Since Diana’s eyes held no dismay or malice, Paris said carefully, “It’s true. I don’t care for pink, or the heaving bosoms on the covers of my books. The covers are chosen by marketing pros, and clearly, they’re doing a great job.”
“When people see what they expect to see they don’t look deeper.” Diana pulled on thin leather gloves. “I have to get back to rehearsal. Could you tell me where the nearest postal box is?”
Surprised Diana hadn’t seen the station that lay between Mona Lisa’s and the Playhouse, she began, “The post office is a few blocks—”
“A drop box is fine.”
“It’s not on your way.”
“I like diversions.”
It was the little twinkle of amusement in Diana’s eyes that made Paris offer help. “It’s pretty well hidden from the street by the hedges, but I know they pick up from it at three. I’ll show you.”
“That’s perfect.” Diana cinched up her scarf. “Lead on, MacDuff.”
Paris caught a broadly mimed wink of approval from Lisa as they went out the door. She hoped Diana hadn’t seen it. It’s not like Paris had ever picked up a woman in Lisa’s bar, or wanted to, or that Diana pinged what little gaydar Paris had ever had.
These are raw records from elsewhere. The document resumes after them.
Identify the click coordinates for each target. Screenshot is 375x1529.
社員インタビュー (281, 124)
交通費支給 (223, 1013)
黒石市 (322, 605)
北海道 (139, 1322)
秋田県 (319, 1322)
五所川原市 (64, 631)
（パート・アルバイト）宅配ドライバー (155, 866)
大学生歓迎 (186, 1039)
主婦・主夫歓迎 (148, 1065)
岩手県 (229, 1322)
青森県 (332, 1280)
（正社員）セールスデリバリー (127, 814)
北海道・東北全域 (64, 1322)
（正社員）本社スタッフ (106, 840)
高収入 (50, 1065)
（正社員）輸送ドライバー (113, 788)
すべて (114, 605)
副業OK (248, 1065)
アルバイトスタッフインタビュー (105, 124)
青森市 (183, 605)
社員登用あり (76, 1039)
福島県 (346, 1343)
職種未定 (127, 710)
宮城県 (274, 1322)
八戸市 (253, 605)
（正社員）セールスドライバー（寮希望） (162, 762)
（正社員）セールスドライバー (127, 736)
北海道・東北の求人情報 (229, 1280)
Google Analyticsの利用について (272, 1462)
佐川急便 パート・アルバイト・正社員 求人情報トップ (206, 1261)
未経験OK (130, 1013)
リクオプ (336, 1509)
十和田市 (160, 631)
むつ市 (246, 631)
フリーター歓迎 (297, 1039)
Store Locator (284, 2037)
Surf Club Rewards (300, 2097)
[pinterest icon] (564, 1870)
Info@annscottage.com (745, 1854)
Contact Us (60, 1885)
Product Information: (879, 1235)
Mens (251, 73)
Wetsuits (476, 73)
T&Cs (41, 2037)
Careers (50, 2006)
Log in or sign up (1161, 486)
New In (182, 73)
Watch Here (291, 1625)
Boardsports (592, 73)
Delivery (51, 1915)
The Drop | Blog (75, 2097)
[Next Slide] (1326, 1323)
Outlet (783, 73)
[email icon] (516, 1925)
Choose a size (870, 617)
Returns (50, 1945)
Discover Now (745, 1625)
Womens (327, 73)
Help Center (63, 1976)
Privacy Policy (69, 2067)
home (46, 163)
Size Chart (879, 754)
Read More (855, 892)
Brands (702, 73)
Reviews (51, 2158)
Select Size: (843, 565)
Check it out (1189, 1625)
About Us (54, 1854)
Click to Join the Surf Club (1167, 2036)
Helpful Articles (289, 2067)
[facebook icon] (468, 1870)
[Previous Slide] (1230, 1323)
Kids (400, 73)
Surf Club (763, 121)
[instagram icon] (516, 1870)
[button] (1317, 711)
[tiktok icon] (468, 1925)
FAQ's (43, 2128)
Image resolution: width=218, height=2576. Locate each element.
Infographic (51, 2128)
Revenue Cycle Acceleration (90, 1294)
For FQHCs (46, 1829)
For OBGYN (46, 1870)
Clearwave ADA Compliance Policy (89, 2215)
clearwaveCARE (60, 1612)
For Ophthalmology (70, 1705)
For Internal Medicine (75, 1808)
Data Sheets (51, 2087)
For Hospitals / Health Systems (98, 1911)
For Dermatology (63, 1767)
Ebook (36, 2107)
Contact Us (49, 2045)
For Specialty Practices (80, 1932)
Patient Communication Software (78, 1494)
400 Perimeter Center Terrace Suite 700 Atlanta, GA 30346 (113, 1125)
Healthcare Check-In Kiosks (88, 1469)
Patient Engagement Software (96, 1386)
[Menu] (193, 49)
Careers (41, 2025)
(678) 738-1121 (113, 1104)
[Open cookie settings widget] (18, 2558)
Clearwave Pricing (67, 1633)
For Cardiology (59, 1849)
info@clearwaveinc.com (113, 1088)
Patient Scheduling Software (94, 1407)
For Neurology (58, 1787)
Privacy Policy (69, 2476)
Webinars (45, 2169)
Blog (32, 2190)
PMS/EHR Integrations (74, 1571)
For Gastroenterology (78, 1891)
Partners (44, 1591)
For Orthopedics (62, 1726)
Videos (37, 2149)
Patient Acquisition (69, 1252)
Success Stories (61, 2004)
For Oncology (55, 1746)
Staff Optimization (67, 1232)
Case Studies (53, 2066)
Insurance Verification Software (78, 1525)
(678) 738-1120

It had been a matter of high humor among Paris’s former associates that she had said, “No way!” when informed that Jodie Foster was gay.
“It’s just a block over.” Paris pressed for the pedestrian light when they reached the corner, then scrambled to keep up as Diana jaywalked. They skirted cars and reached the other side without mishap. “So what play are you rehearsing?”
“An adaptation of Tartuffe. The director is hopeful that with some backing there will be money for off-Broadway. It’s very political and given the times there could be interest.”
“But you have your doubts?”
Diana seemed startled at the question. “Was I that obvious? I’ll have to work on that.”
“You seemed hesitant is all.”
“If it does make it to New York, it won’t be with this cast. We’re good enough for working out the bugs, but that’s about it.”
“Turn into the parking lot here.” Paris led the way around the high hedges that surrounded the small drug store. “They hid it well.”
“I’d have never seen it. Thank you.” Diana pulled a small, heavily padded envelope from a surprisingly capacious inner coat pocket.
Paris caught sight of an address in Utah before the package disappeared. It was so light it almost didn’t make a sound as it landed on the mail already in the box. “Hope it gets there safely.”
“Me too. Well thank you. I really do have to hurry. Do you go to Mona Lisa’s often?”
“Twice a week.”
“Then maybe I’ll see you there again.”
“Maybe,” Paris echoed. And she stood there watching the petite figure make its way back up the street, to the corner, and then out of sight.